Alex seufzte. „Er ist vor ca. zwei Stunden hier reingekommen und hat sich im Schlafzimmer eingeschlossen. Irgendwann hab ich ihn dazu gebracht, aufzusperren und mich reinzulassen. Er sagte, Leandra hätte ihn verlassen, weil sie der Meinung wäre, sie beide passten nicht zusammen. Er ist völlig am Boden. Dann habt ihr geklopft, und als ich aufmachte, hat er sich wieder eingeschlossen."

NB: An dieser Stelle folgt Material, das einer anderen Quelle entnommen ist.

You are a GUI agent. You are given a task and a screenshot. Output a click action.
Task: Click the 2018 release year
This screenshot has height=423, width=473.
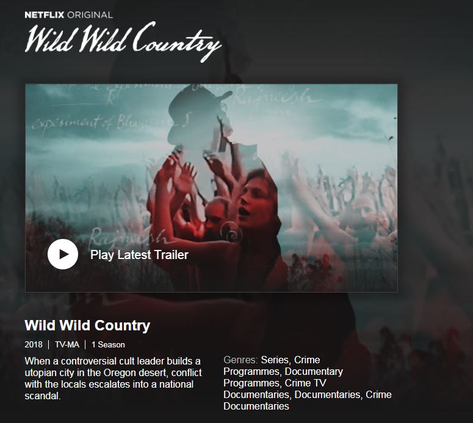coord(34,344)
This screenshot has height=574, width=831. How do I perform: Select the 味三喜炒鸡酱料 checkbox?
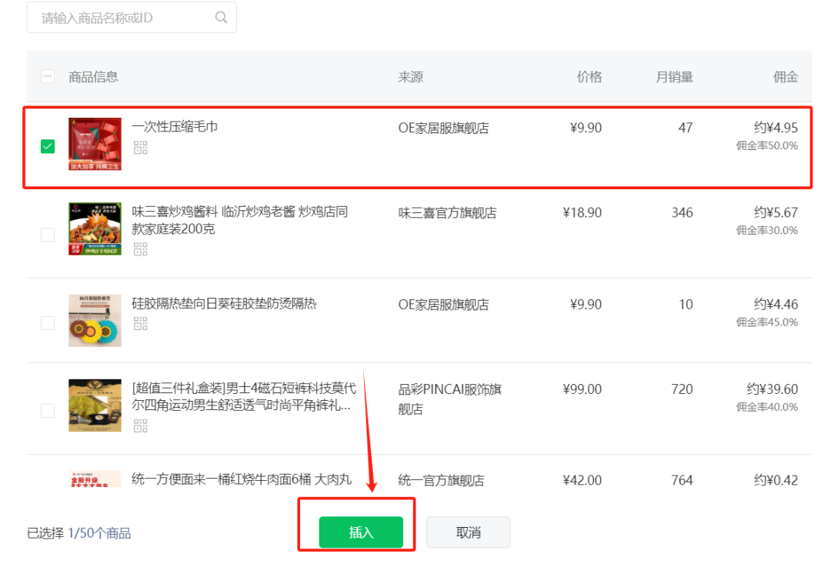click(x=47, y=235)
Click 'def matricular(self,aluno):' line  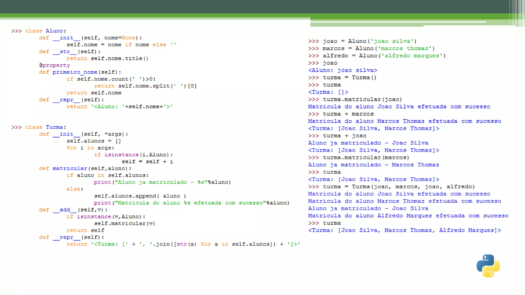point(85,168)
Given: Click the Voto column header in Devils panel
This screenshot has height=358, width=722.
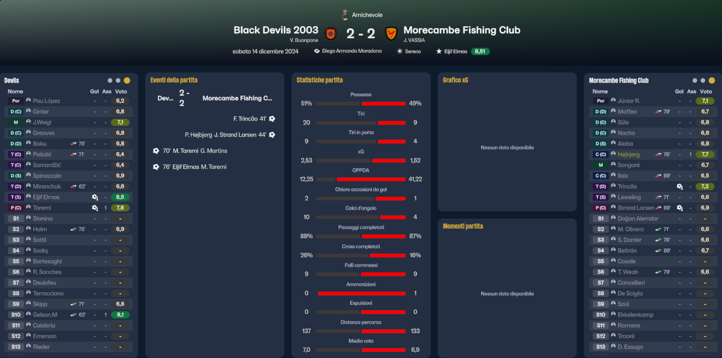Looking at the screenshot, I should click(x=121, y=91).
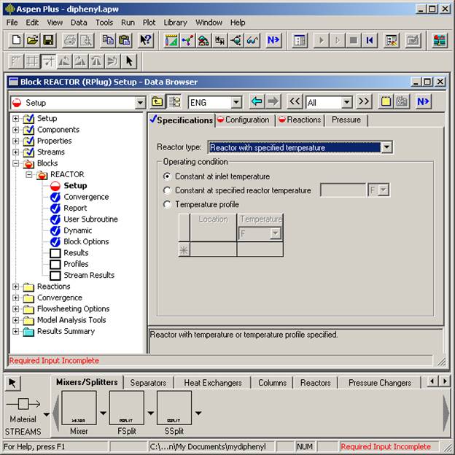Go back with the left arrow icon
Image resolution: width=455 pixels, height=455 pixels.
[257, 102]
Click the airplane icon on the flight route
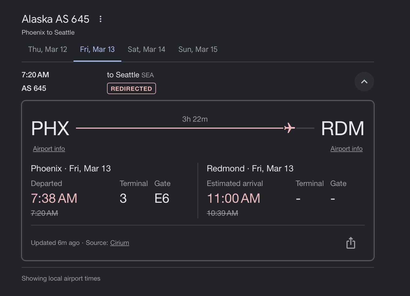The height and width of the screenshot is (296, 410). tap(289, 128)
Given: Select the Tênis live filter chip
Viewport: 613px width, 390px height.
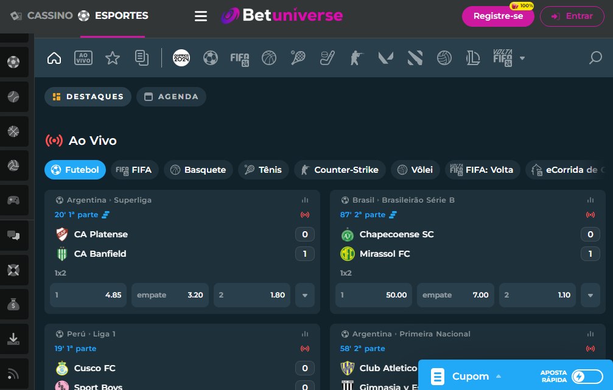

María rutschte unruhig auf dem Sofa herum.
„Das tut mir leid!", sagte Liz aufrichtig und wahrheitsgemäß.
Alex nickte. „Tja, jetzt sind wir komplett: Alle haben Liebeskummer!"
Stille
breitete sich über dem Raum aus. Alle hingen ihren Gedanken an ihre Liebsten
nach.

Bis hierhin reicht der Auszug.